We must not forget to notice the opening of the shoe manufacture in the city, which gives employment to a considerable number of persons of both sexes: nor must we overlook the starch and mustard works of Messrs. Colman.
Appended is a brief statement of the particular branches to which the principal factories are devoted:—Messrs. Middleton and Answorth, and Messrs. Bolingbroke, are famed for their poplins, and for the production of crinoline—the material being horsehair from South America. Messrs. Clabburn, for fillover long shawls, by a patented process, which gained the Paris Exhibition medal. Messrs. Willett and Nephew—paramattas, and many plain and fancy fabrics. Messrs. Grout and Co. (also of Yarmouth and Bungay)—silk crape.
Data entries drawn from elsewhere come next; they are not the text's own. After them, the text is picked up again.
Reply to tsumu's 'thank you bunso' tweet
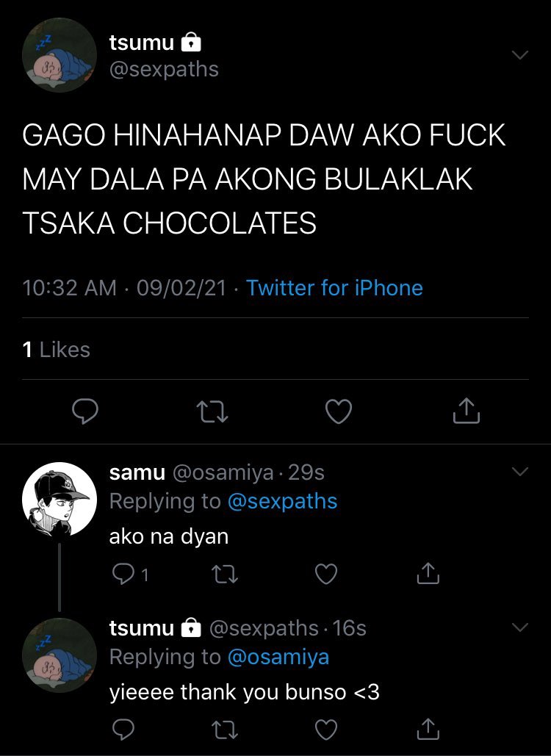The image size is (551, 756). (123, 729)
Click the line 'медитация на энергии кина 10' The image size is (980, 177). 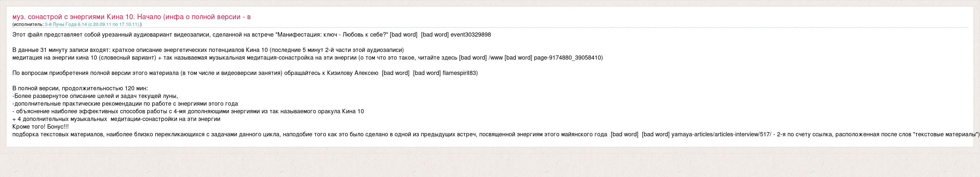[x=307, y=58]

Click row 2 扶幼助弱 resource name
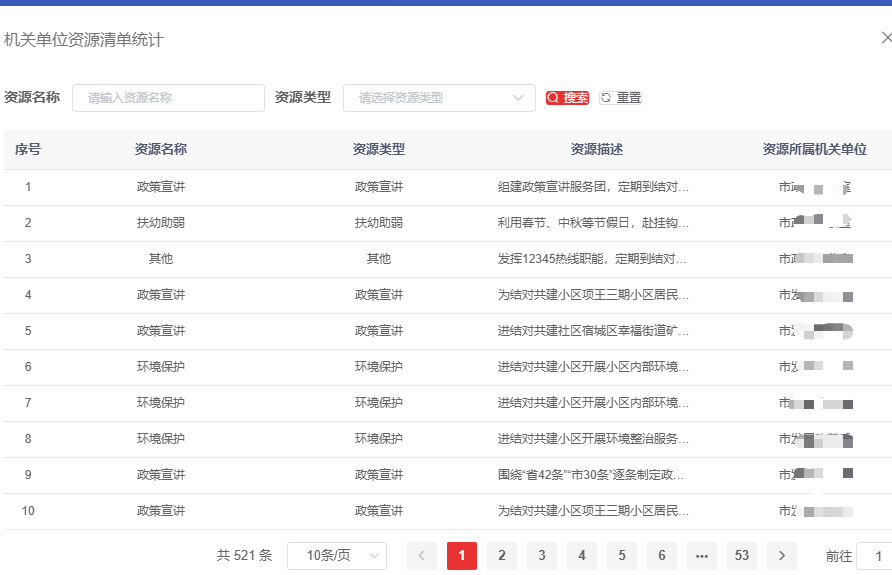pyautogui.click(x=161, y=223)
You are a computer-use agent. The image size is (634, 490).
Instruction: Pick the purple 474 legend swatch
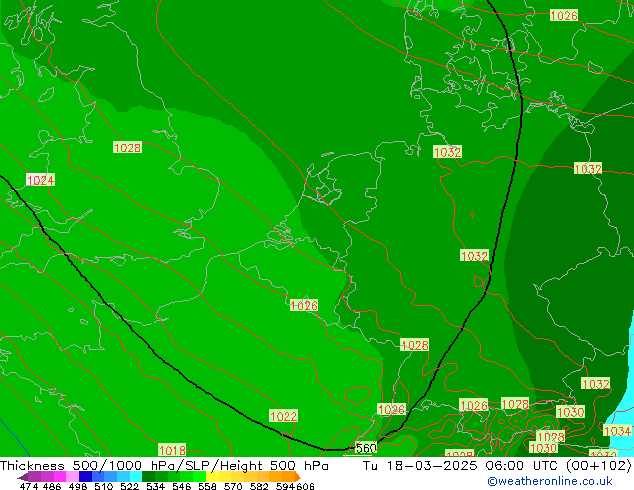pyautogui.click(x=28, y=477)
Mr. Geary and Mr. Sultzer, cotton fabrics—the latter establishment also carries on the winding of cotton on reels. Messrs. Blake and Mr. Jay—spinning of woollen and mohair yarns. Messrs. Towler and Co., and Messrs. Rowling and Allen—plain and fancy fabrics. Mr. G. Allen—woven silk for gloves. Messrs. Hinde—bareges and paramattas.
Other important departments of trade, too numerous to be enumerated, are also carried on; such as sacking, tobacco, brushes, egg-flour, artificial manures, &c., &c.